Second, the project is of inter-institution nature. It also involves student-programmers from the Institute of Natural Science and Mathematics, who are going to take part in development of the media platform.

– How exactly the checking is going to be conducted?

А.К.: The checking is carried out in three stages, including statement analysis, statement resource analysis, and analysis of the fact itself. For example, if an author of a statement refers to some research or operates with figures, we check who is the author of the research, what organisation carried it out and whether the organisation is trustworthy. Also, within the process of checking, it is necessary to involve a second expert.

If it is a scientist, we check his or her competency and the context in which the research was carried out. Anyway, we have to check the source’s source, to which the person who makes the statement is referring to. If we can’t find answers to the questions that bother us, then we more likely are dealing with manipulative behaviour or a fake. During the period of preparation for elections, mass media and social networks are full of political statements – this is an excellent study material for application of techniques and algorithms of fact checking in order to learn detecting manipulation in the use of information. However, SUSU’s EUfactcheck project is first of all of educational nature. We don’t set the goal to convict someone of lying. We need to teach master’s degree student-journalists fundamentals of fact checking and verification, as well as teach them how to operate with the tools. Master’s degree students will be able to apply these skills and abilities during elections to the European Parliament, and publish results of the checking at a real media platform.

– How is the topic of fact checking is going to be covered at the key event of the SUSU Faculty of Journalism – the Science-and-Education Forum called “Communication Leader-2019”?
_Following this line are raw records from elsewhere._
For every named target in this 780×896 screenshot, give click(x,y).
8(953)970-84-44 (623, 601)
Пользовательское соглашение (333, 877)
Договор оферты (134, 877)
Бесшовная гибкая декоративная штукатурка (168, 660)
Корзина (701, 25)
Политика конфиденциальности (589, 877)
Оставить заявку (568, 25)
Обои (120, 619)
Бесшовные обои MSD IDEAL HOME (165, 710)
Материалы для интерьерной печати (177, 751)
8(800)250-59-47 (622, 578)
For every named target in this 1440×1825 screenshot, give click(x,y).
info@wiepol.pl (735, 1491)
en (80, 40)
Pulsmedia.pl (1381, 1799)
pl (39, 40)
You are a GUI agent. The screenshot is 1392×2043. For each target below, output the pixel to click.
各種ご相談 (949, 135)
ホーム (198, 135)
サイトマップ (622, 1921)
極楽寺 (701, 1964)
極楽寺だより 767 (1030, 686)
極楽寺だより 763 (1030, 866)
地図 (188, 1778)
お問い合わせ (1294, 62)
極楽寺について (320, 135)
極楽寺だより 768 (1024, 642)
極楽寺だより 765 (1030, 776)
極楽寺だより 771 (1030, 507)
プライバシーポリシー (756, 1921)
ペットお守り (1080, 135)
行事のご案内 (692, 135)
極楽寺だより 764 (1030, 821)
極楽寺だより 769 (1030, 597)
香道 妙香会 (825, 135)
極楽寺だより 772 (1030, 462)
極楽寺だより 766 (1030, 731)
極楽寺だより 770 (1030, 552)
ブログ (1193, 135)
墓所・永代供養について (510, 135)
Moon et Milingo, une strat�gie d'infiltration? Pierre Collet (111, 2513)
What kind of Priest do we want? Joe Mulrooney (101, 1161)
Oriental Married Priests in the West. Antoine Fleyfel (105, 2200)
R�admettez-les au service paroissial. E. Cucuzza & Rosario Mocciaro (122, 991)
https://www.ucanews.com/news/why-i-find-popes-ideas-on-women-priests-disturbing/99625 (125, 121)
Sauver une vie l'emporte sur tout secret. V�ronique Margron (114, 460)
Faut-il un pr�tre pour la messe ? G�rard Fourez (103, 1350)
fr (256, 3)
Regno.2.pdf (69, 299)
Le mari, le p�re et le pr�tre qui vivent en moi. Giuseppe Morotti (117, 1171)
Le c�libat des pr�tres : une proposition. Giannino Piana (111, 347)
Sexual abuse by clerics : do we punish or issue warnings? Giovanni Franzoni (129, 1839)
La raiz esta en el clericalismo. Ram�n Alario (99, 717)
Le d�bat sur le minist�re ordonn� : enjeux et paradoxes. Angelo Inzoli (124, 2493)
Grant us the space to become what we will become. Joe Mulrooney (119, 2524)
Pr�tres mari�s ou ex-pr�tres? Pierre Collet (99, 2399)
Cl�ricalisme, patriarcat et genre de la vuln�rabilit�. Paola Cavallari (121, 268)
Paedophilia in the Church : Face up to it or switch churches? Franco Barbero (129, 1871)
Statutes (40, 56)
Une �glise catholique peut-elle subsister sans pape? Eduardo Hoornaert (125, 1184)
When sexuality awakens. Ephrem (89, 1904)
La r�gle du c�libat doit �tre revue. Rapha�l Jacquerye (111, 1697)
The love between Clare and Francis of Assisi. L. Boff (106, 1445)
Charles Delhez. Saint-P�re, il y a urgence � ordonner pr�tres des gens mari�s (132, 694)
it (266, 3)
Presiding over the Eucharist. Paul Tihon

L.Sh.: During the conference of the European Journalism Training Association in Thessaloniki, we discussed important cooperation issues with EJTA President Nico Drok and received a consent of EJTA representatives from universities of Greece, Belgium and Holland to take part in the Science-and-Education Forum entitled “Communication Leader” which is to be held in March of 2019. Fact checking is going to be the key topic of the conference.

Within the Communication Leader-2019 Forum, online master-classes of teaching staff from universities participating in the project are going to be held. For example, master classes are scheduled to be held by representatives of the Institute of Mass Communication (Stuttgart, Germany), Haaga-Helia University of Applied Sciences (Finland), and Thomas More University (Belgium). Master classes are going to be targeted at teaching staff of the Faculty of Journalism as well as at bachelor’s and master’s degree students.

Within the Forum, there is a scheduled visit of SUSU by a lecturer from the Aristotle University (Thessaloniki, Greece) Nikos Panagiotou, who is going to hold a master class for students and teaching staff of SUSU and deliver a report dedicated to specificity of fact checking.

– Tell us about your plans regarding the project. What key events are scheduled for the nearest future?

L.Sh.: In January of 2019, we are going to take part in another educational event at the Utrecht University, which is going to signal the beginning of publications of fact checking results within the EUfactcheck project. We are also planning to publish reviews of Russian mass media materials dedicated to elections in Europe, as well as analyse the quality of translation of foreign news and statements of politicians. It is important for us to see the personas and the statements which Russian mass media get focused on. What is more actively implemented into the minds of Russian audience? What events are neglected? What does European mass media publish and why it does not, say, gets covered in our mass media? All of this is important for us specifically from the position of educational process – teaching future journalists carry out fact checking having equipped them with specialised tools.